In an article that appeared in The Los Angeles Times earlier this year, the issue of the absence of the Armenian Genocide in the Museum was raised. In the article, written by Times staff writer Christopher Reynolds, the point was made that “The museum has backed away from its own pledges to include the first genocide of the 20th century — the Armenian genocide of 1915 — as a part of its permanent exhibition. That genocide is effectively absent, some of those critics suggest, because of a 21st century political alliance between Jewish leaders and the Turkish government whose predecessors carried out that genocide.” The Times quoted Ardashes Kassakhian, ANCA-WR’s director of governmental relations as saying, “It’s kind of ludicrous, if you’re going to talk about the 20th century, not to mention it. It’s like teaching U.S. history and beginning with the Civil War.”

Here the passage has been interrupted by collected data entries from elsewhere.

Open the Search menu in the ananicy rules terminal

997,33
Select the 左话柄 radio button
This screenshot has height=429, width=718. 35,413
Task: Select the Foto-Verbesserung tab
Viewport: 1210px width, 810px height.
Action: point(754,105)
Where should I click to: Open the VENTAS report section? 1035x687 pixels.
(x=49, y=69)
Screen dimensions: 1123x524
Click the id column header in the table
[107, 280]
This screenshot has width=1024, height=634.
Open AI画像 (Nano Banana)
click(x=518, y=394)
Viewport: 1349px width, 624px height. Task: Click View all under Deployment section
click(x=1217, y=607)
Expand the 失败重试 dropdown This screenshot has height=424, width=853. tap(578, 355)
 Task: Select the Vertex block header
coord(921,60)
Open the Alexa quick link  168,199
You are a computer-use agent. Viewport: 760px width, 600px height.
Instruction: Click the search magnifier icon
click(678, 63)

The ANCA- WR and the AYF encourage Armenian Americans to visit the Museum of Tolerance by July 1st to view the Museum’s new exhibit on the Armenian Genocide and learn whether the Museum of Tolerance has truly honored its pledge to establish a proper exhibit covering the first genocide of the 20th century. Individuals who would like more information on the Museum or directions are encouraged to call the ANCA-WR at (818) 500-1918.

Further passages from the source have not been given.